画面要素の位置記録
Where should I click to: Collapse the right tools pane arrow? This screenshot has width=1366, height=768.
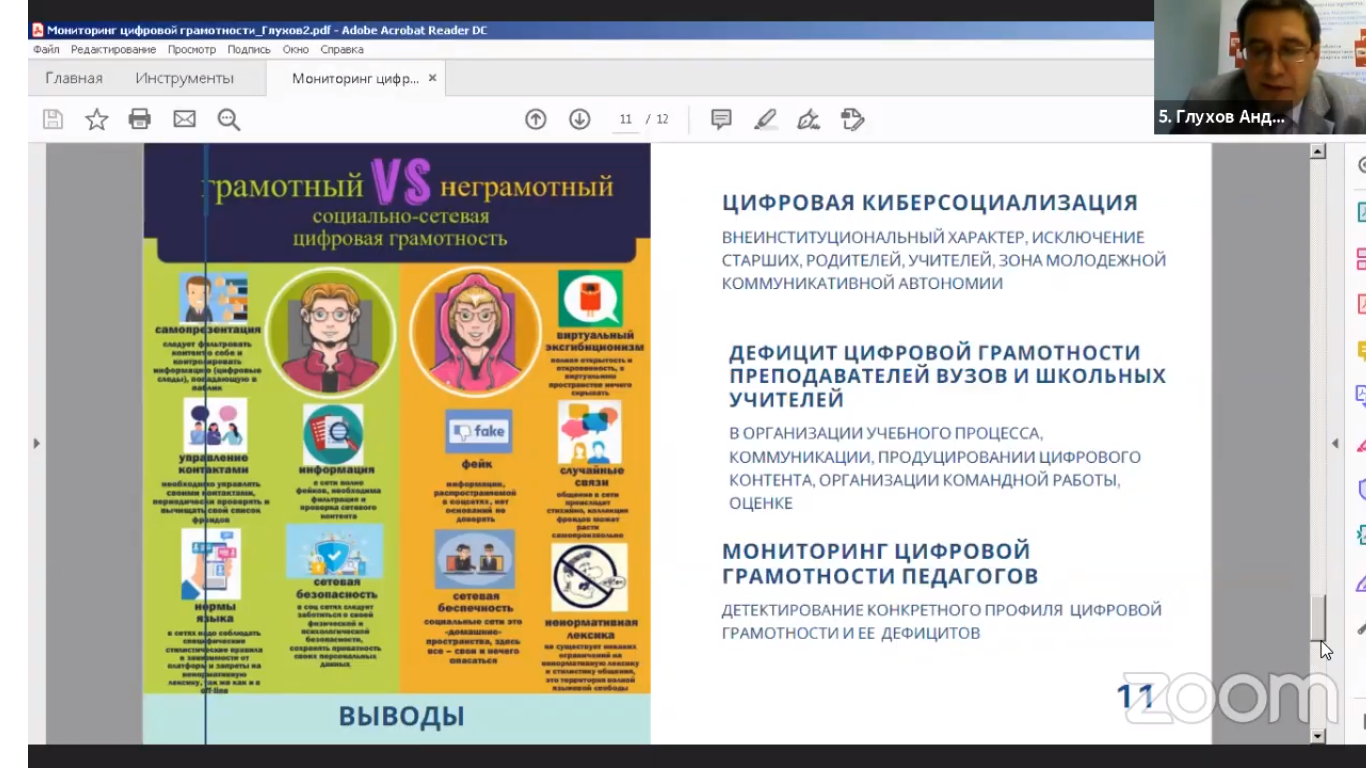1334,443
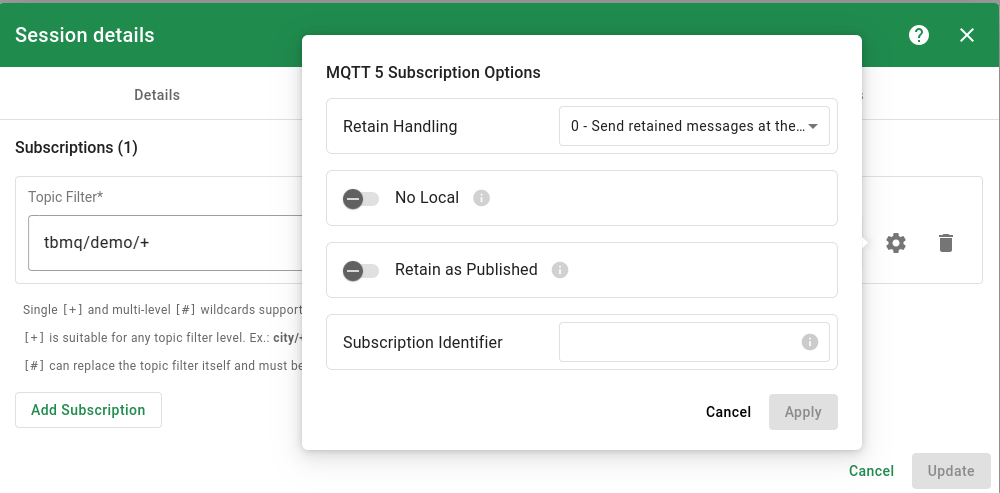
Task: Click the green Cancel link beside Update
Action: coord(871,471)
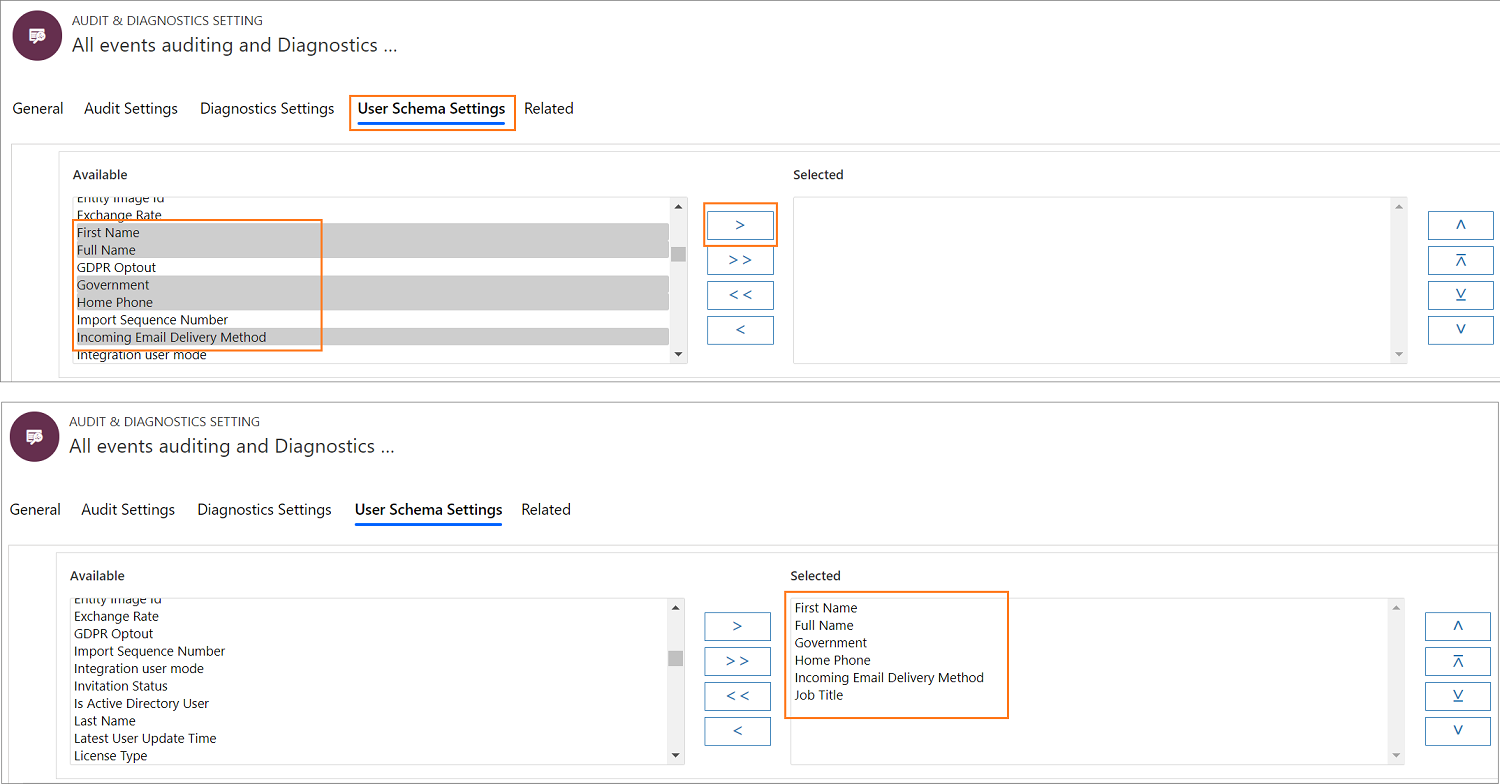Select Home Phone in the Available list
The image size is (1500, 784).
click(115, 302)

**課題の内容**
上の項目をすべて、一字一句変えずに書き写すこと。画像は答えに含めない。

**最終回答**
Where should I click to: Collapse the right tools pane arrow? This screenshot has width=1366, height=768.
1334,443
Task: Click the green Cancel link beside Update
Action: coord(871,471)
Select Home Phone in the Available list
The image size is (1500, 784).
click(115, 302)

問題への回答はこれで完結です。